Activity:
Retype the material that follows exactly, limited to the lines from the one with "Task: Open the Początek date dropdown" through the one with "600x411 pixels.", and keep out all pictures.

Records supplied:

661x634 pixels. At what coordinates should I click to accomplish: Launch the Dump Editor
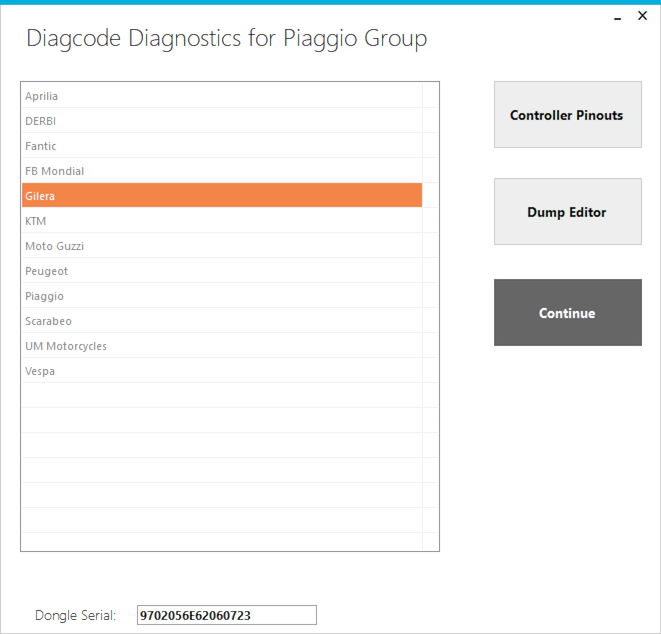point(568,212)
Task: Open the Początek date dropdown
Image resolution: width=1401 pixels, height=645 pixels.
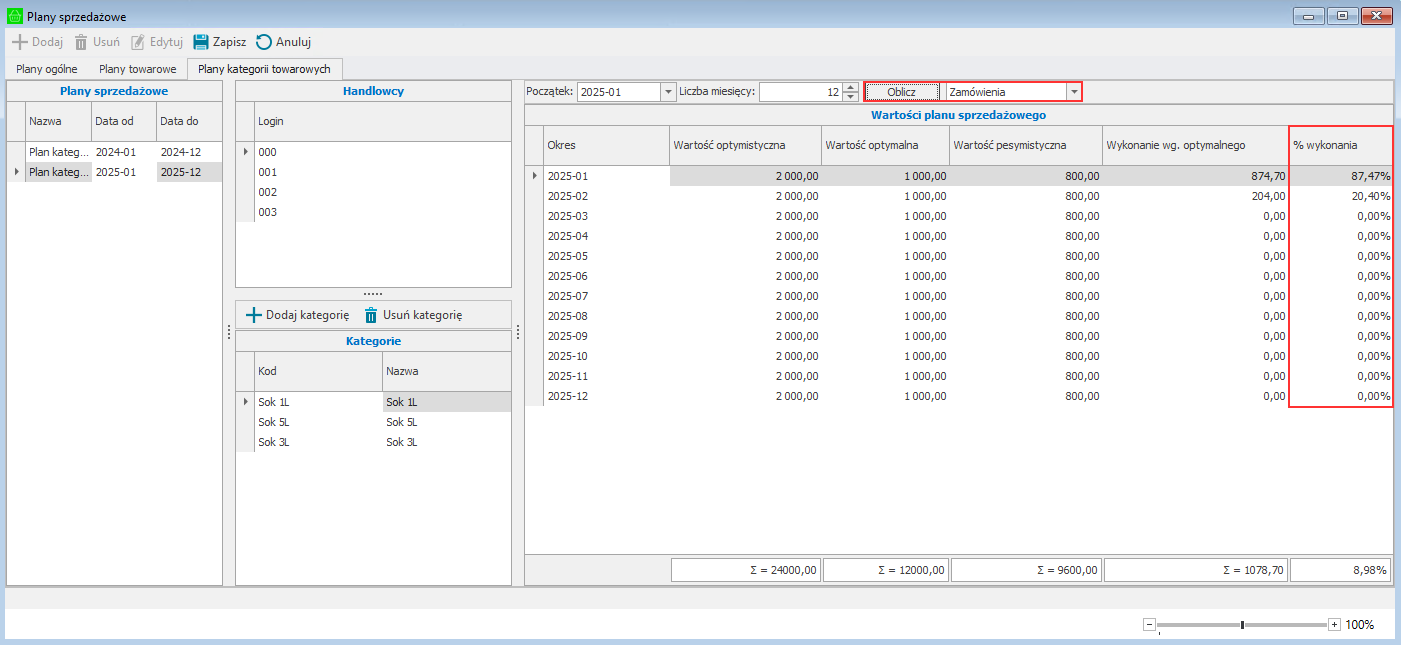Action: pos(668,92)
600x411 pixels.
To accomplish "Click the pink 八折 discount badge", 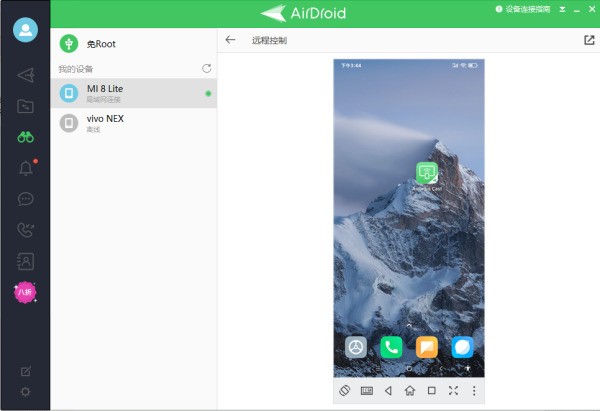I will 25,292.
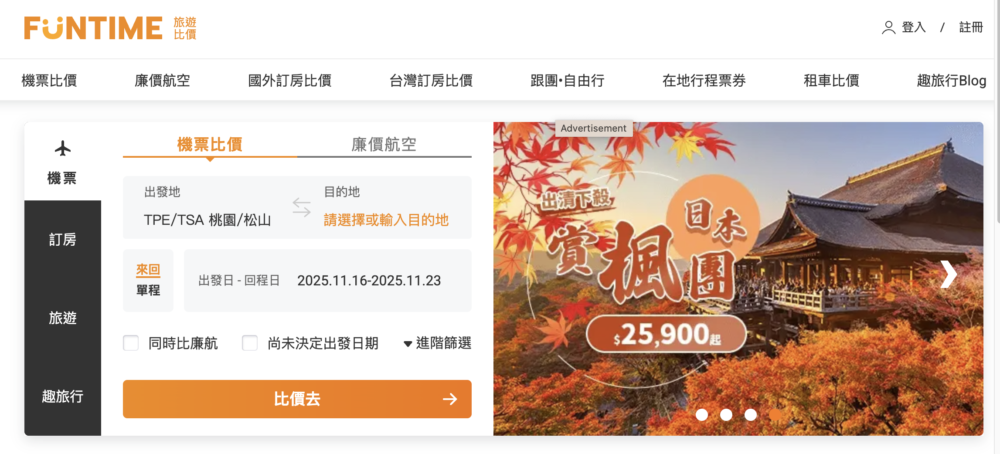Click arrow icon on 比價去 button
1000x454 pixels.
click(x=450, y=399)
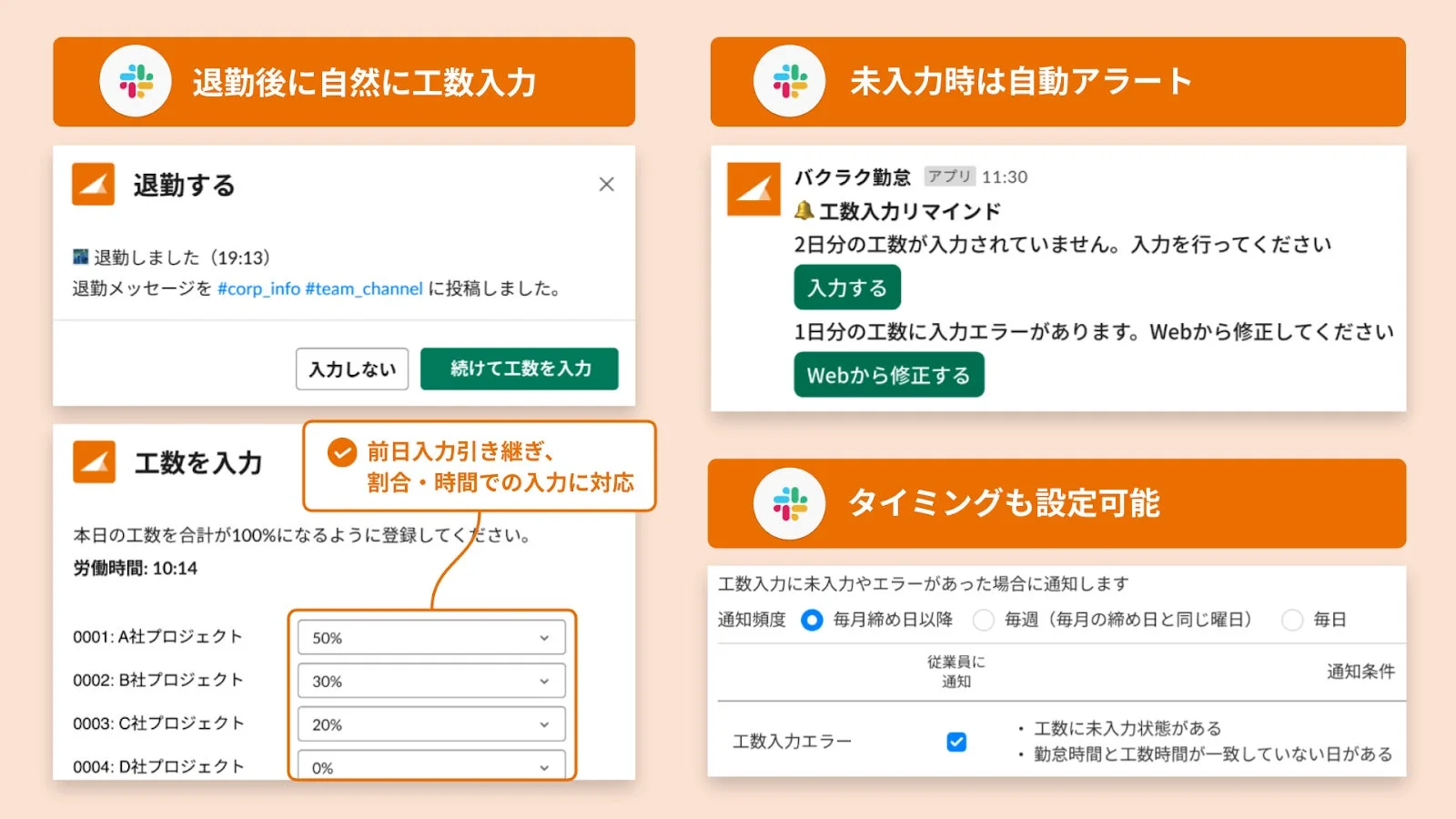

Expected output:
Task: Open the Początek date dropdown
Image resolution: width=1401 pixels, height=645 pixels.
Action: pos(668,92)
600x411 pixels.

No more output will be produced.